Clay Shirky zieht in „The Collapse of Complex Business Models“ eine Parallele zwischen Joseph Tainters Theorie zum Zusammenbruch komplexer Gesellschaften und dem Problem, das heute Medienunternehmen durch das Internet haben. Sein Fazit: Wenn die Branche nicht flexibler agiert, wird sie untergehen. Interessanterweise schlägt Cory Doctorow mit „Why I won’t buy an iPad (and think you shouldn’t, either)“ in eine ähnliche Kerbe.
Immer wieder sind in der Vergangenheit Hochkulturen zusammengebrochen: Die Mayas oder die Römer verfügten bereits über komplexe Gesellschaften – sie konnten sich diese Komplexität leisten, weil sie über ausreichend große Mengen an Ressourcen verfügten. Anfänglich sorgt die stärkere Organisation der Gesellschaft dafür, dass es einen zusätzlichen gesellschaftlichen Gewinn gibt. Irgendwann aber wird die Organisation so komplex, dass es keinen Gewinn mehr gibt. Die Organisation erhält sich nur noch selbst. Wenn es dann zu einem Problem kommt, bricht das System zusammen und hinterlässt Ruinen.
Medienunternehmen stehen jetzt an genau diesem Punkt: Ein hoch ausgefeiltes System hat in den vergangenen Jahrzehnten Medien auf höchstem Niveau generiert. Qualitätsjournalismus, Blockbuster Filme, Samstag-Abend-Shows… Doch dann kam das Internet und löste zum Beispiel das Problem der Distribution von Inhalten quasi zum Nulltarif.

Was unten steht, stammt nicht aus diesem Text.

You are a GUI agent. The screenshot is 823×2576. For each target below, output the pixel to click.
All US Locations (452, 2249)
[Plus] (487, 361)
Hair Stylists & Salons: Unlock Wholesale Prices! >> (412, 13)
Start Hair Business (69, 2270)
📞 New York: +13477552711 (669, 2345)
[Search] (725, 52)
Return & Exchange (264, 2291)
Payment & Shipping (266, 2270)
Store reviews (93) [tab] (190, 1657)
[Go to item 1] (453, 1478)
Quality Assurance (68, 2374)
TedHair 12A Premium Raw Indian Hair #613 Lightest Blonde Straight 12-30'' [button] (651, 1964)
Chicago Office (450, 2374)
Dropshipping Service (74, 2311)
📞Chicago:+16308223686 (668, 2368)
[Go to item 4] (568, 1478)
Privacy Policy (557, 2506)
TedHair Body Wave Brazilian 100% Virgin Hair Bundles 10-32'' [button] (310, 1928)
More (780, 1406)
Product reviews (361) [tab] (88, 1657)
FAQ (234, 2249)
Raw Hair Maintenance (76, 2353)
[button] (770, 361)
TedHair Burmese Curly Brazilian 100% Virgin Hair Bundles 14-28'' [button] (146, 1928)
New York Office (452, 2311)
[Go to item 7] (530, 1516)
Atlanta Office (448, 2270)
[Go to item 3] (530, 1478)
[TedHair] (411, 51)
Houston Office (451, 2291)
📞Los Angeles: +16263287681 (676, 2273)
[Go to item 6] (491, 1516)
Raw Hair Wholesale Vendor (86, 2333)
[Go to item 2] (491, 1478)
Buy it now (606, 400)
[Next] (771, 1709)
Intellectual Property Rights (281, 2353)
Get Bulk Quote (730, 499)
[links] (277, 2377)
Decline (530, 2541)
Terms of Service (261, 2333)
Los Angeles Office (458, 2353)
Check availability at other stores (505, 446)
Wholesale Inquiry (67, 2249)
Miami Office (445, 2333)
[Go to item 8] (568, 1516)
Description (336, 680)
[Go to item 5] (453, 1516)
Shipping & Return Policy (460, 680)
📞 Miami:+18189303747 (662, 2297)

Clay Shirky erinnert an die Medien-Leute, die heute vom klassischen Paid-Content sprechen und paraphrasiert ihre Ausagen:
„Web users will have to pay for what they watch and use, or else we will have to stop making content in the costly and complex way we have grown accustomed to making it. And we don’t know how to do that.“
Cory Doctorow sieht genau diese Hoffnung der Branche, die sich gerade auf das iPad stürzt:
„it really feels like the second coming of the CD-ROM „revolution“ in which „content“ people proclaimed that they were going to remake media by producing expensive (to make and to buy) products.“
iPad – schön anzuschauen
Das iPad ist ein Gerät zum passiven Konsum von vorgefertigten Inhalten. Es verfügt über keinen USB-Anschluss, über den man einfach auch eigene Inhalte teilen könnte. Man kann nicht einfach den MP3-Player eines Freundes anschließen und sich etwas Interessantes vorspielen. Es gibt nur zwei Wege: Den Weg durch den App-Store, in dem Apple kontrolliert, was wer anbietet und wer wofür wie viel Geld bekommt. Und es gibt den Weg durch das Internet. Doch selbst hier ist nicht alles möglich: Komplexere Anwendungen, die im Netz oft per Flash angeboten werden, sind nicht möglich, weil das iPad Flash nicht unterstützt – ein einfacher und durchsichtiger Weg, sich eines Konkurrenten für den App-Store zu entledigen.
Auf dem iPod ist dieses geschlossene System noch nicht aufgefallen: Ein Gerät zum Abspielen von Musik – was will man mehr? Auf dem iPhone wurde es schon offensichtlicher: Dieses Gerät kann so Vieles, warum kann ich damit nicht machen, was ich will? Warum wird mir durch Apple vorgeschrieben, was ich installieren kann und was nicht?
Jetzt, da das iPad in eine Nische zwischen Netbooks, eBook-Readern und Smartphones will, ist es klar: Man hat einen vollwertigen Computer in der Hand, mit dem man nur machen kann, was verschiedene Firmen zulassen. Do-it-Yourself ist nicht gefragt: Das iPad verfügt nicht einmal über eine Kamera und dank des fehlenden USB-Anschlusses über keine Möglichkeit, Bilder ins Internet (Facebook, Flickr) zu bekommen – der wirklich einfachsten Form des Mitmachens.
Das iPad verspricht eine Gnadenfrist
Wenn sich jetzt viele Medienunternehmen begeistert auf das iPad stürzen und eigene Apps produzieren, liegt das nicht daran, dass das Gerät so tolle, neue Möglichkeiten bietet, sondern daran, dass es die alten Geschäftsmodelle unterstützt. Als in den 1960er Jahren auf den Dieselloks kein Heizer mehr gebraucht wurde, fuhr trotzdem noch ein sogenannter „Beimann“ als zweite Person mit – 1996 wurde dieser Job dann ganz abgeschafft.